■ The task: Starting at the line that contains "The height and" and ending at the close of the listing below, lay out those lines as a Markdown table with the columns Row and Listing line, omitting blank lines and leaving the pictures out.

■ Dataset records:
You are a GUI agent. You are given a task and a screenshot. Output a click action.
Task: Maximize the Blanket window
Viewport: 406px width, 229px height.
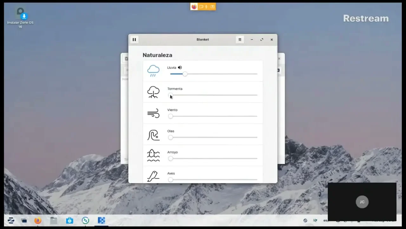pos(262,40)
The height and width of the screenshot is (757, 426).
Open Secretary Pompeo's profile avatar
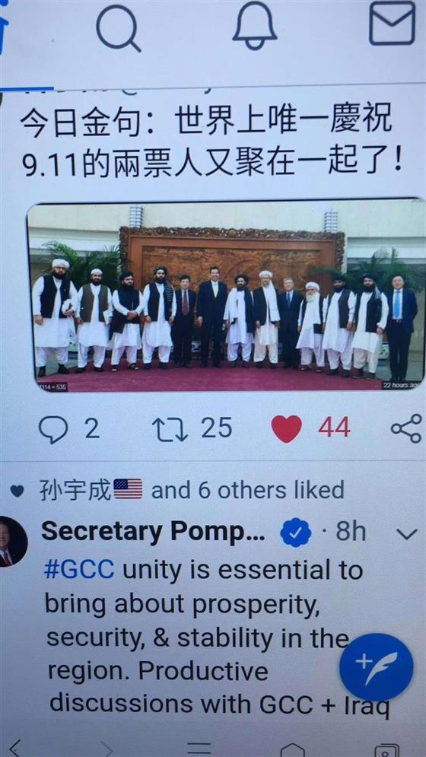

■ Task solution:
| Row | Listing line |
|---|---|
| 1 | The height and width of the screenshot is (757, 426). |
| 2 | Open Secretary Pompeo's profile avatar |